(Screenshot grounding data)
=-=-=-=-=

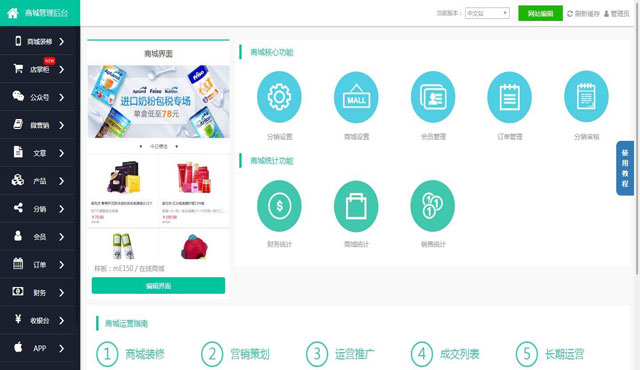Click the green 网站编辑 button
This screenshot has height=370, width=640.
tap(540, 13)
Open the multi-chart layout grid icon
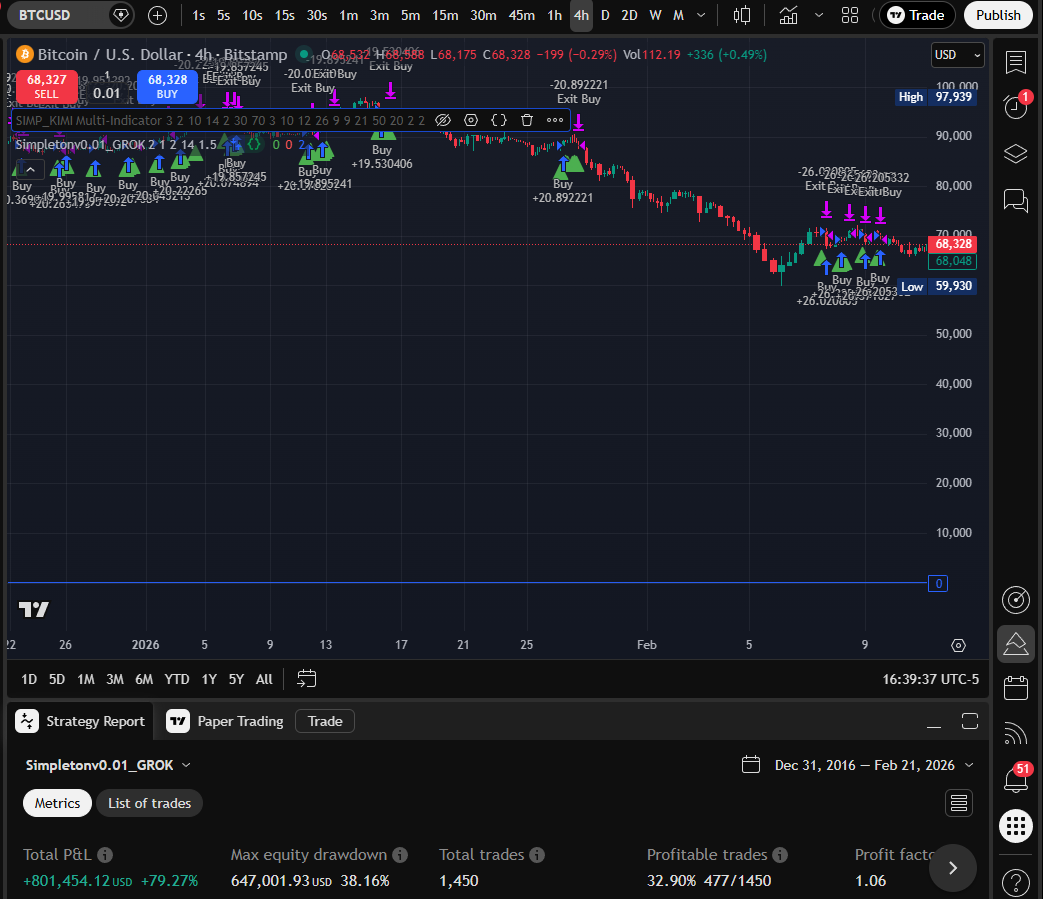 coord(852,16)
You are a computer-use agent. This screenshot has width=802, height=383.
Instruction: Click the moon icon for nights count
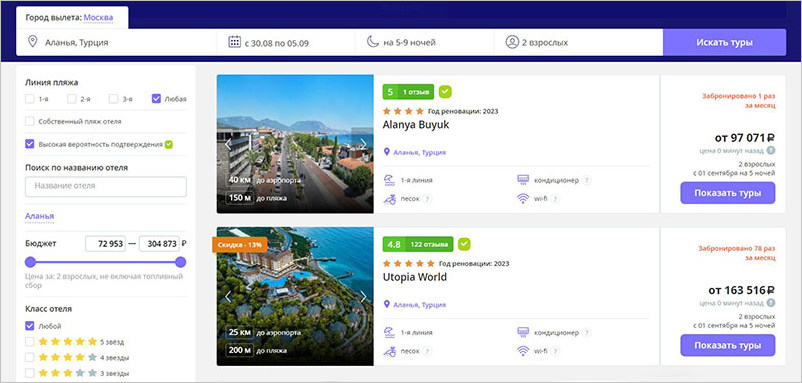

=-=-=-=-=

- [How to complete this task]: From the line containing "Open the multi-chart layout grid icon" to the last line of the records above, return each line exactly, both ends included, and nothing more. Leave out the pictures.

- [Reply to the exercise]:
Open the multi-chart layout grid icon
 coord(852,16)
You are a computer-use agent. This screenshot has width=802, height=383.
Instruction: Click the moon icon for nights count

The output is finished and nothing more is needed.